▸ Directions for this task
Transcribe all the records exactly and omit any images they hold.

▸ Information provided
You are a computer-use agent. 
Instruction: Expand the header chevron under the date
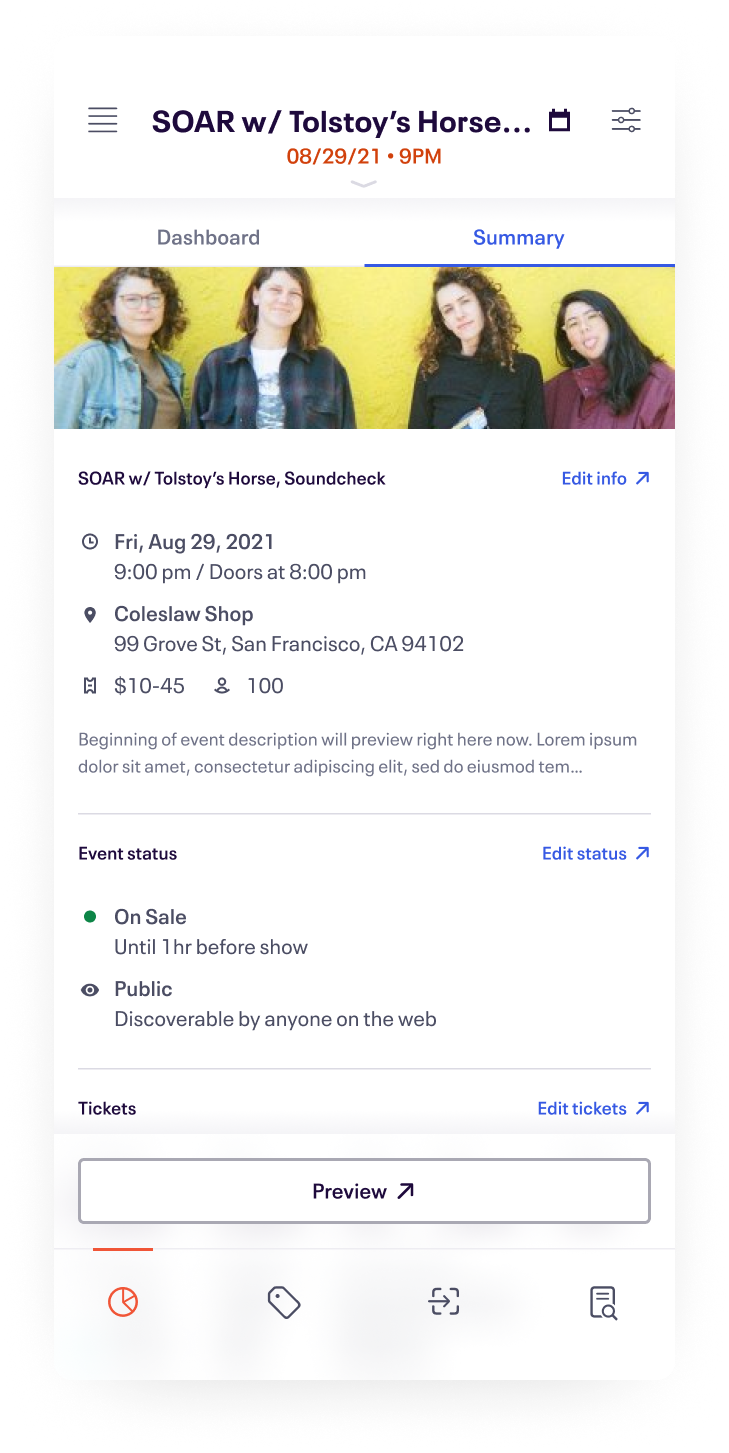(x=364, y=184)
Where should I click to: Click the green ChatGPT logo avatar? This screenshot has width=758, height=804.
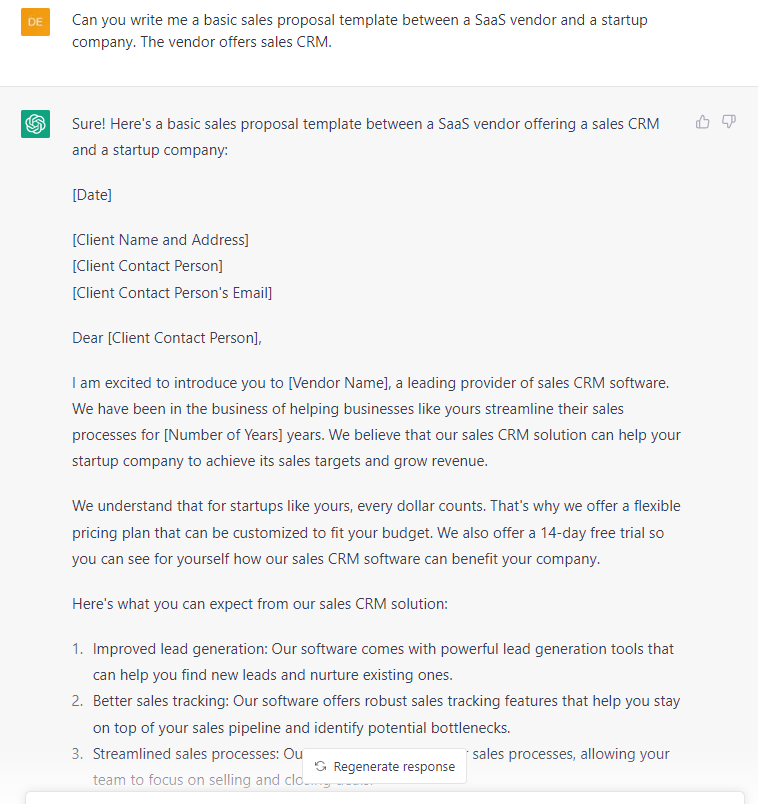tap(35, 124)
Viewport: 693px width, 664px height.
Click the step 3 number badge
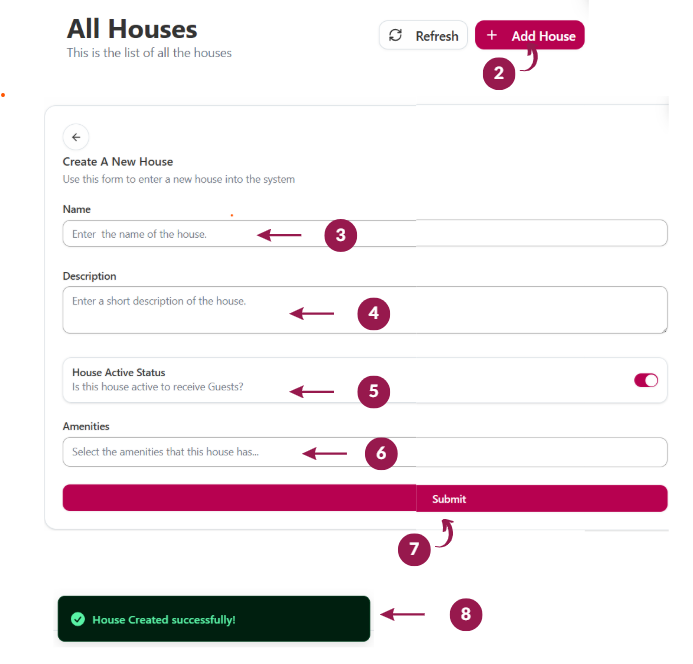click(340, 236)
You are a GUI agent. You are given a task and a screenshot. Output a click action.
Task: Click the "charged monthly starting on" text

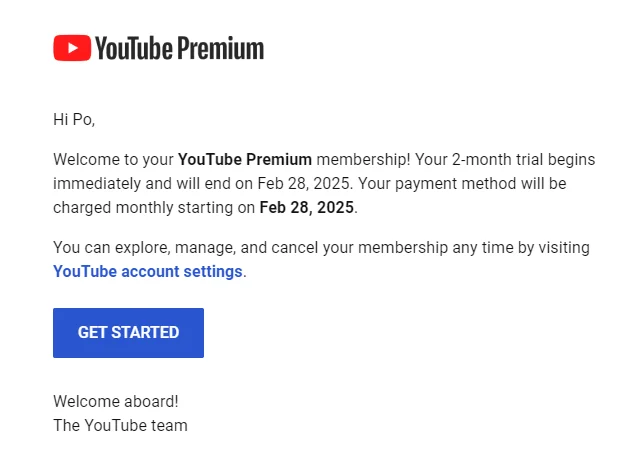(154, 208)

▸ Answer section
You are a computer-use agent. 
Instruction: Expand the header chevron under the date
(x=364, y=184)
Where should I click to: Click the green ChatGPT logo avatar? This screenshot has width=758, height=804.
tap(35, 124)
Viewport: 693px width, 664px height.
Click the step 3 number badge
click(340, 236)
You are a GUI agent. You are given a task and a screenshot. Output a click action.
Task: Click the "charged monthly starting on" text

(154, 208)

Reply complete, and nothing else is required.